TEMI ETICI, eutanasia. Caso Davide trentini: lettera aperta di Mina Welby

In attesa della pronuncia della sentenza da parte dei Giudici del tribunale di Massa l’Associazione Luca Coscioni intende sensibilizzare l’opinione pubblica sulla specifica materia mediante una campagna di disobbedienza civile

Come saprete, con Marco Cappato siamo ancora imputati per aiuto al suicidio, per aver aiutato Davide Trentini nell’aprile 2017 a porre fine alle sue sofferenze raggiungendo la Svizzera.
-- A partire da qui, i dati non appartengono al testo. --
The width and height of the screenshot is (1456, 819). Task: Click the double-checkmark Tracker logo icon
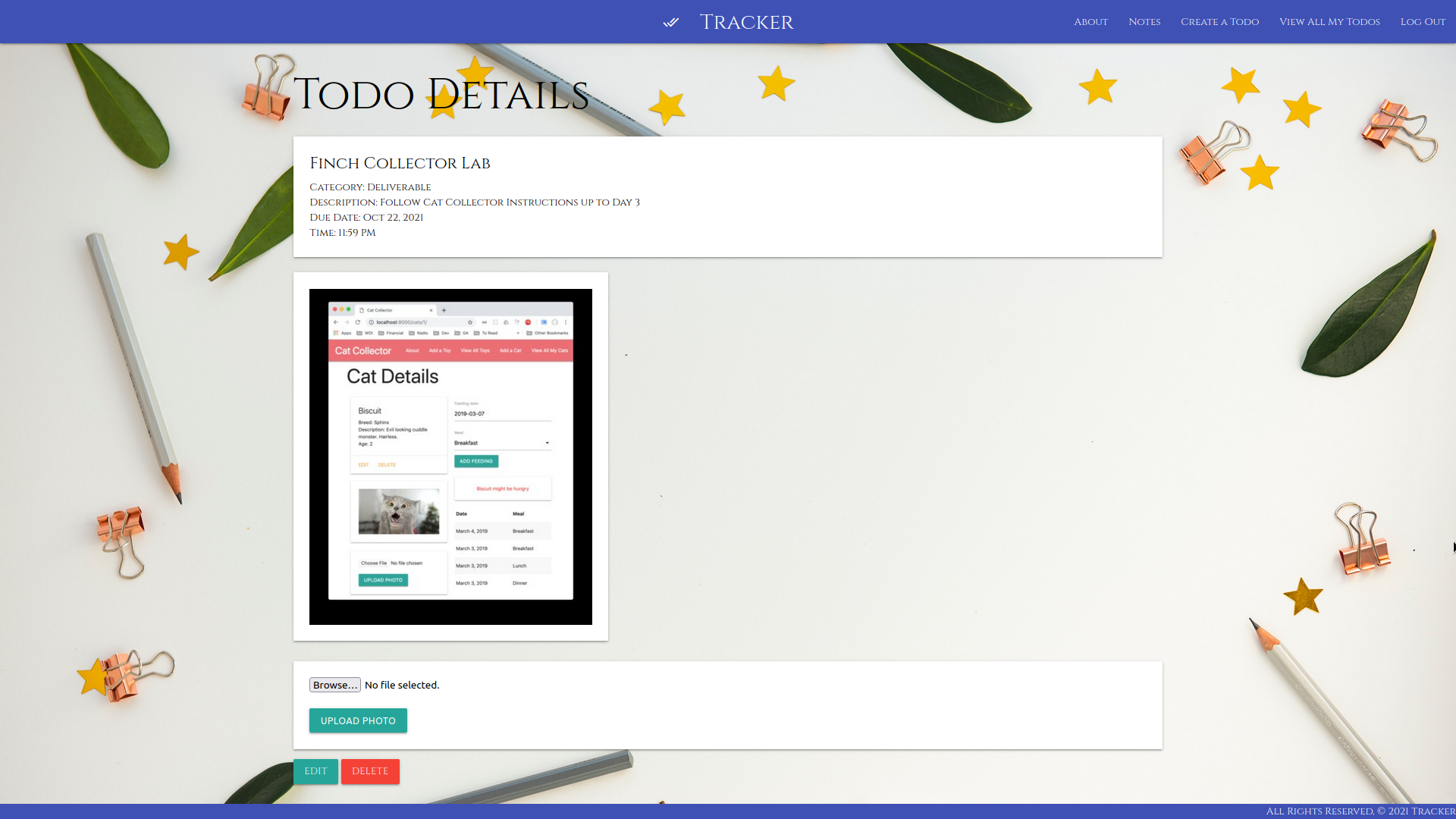670,22
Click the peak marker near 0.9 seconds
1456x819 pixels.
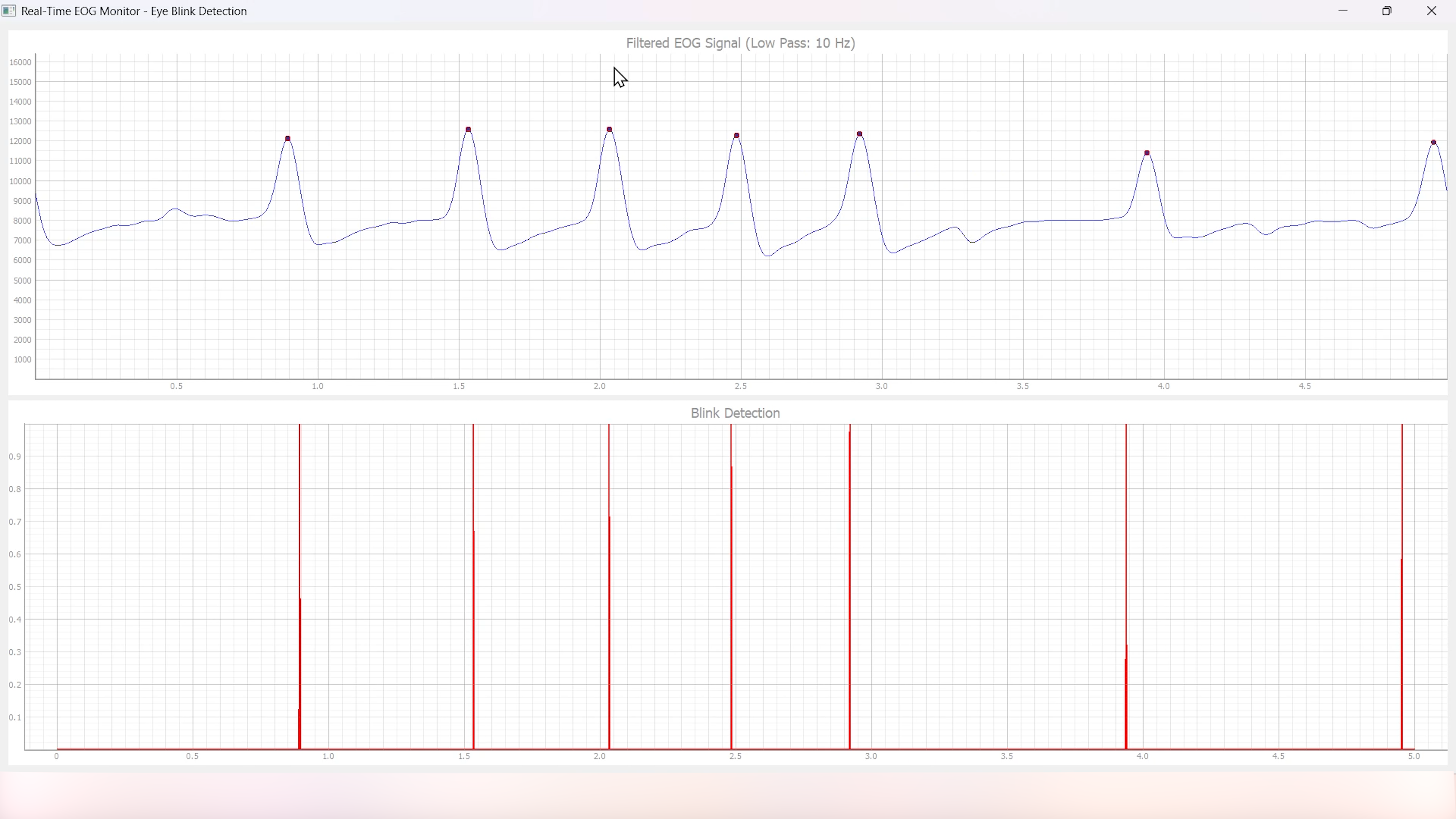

La sentenza è prevista con l’ultima udienza, lunedì 27 luglio.

Ho raccontato a “Le Iene” (trasmissione televisiva in onda sull’emittente Italia1, n.d.r.) che per me quella settimana santa è stata la più santa della mia vita e Davide è stato un po’ come un altro Cristo per terra, bisognoso di aiuto.

Dopo la sentenza emessa dalla Corte costituzionale sul caso di Fabiano Antoniani, – noto anche come Dj Fabo – il Parlamento non ha emanato una legge per il rispetto di tutte le scelte di fine vita.

Se potrete essere con noi fuori dal Tribunale di Massa, in attesa di una decisione che potrà fornire risposte alle persone affette da malattie dolorosissime che non sono dipendenti da macchinari, mi farà estremo piacere, poiché ho e, anche in seguito, avrò ancora bisogno di sostegno morale.

Se poi vorrete sostenere con una vostra donazione la campagna Eutanasia Legale lanciata allo scopo dall’Associazione Luca Coscioni, ve ne sarò grata.

Perché, qualsiasi stabilirà la sentenza giudiziaria, dovremo andare avanti con la disobbedienza civile fino a quando non avremo una buona legge: chiara e che permetta a tutti di vivere #LiberiFinoAllaFine… in Italia!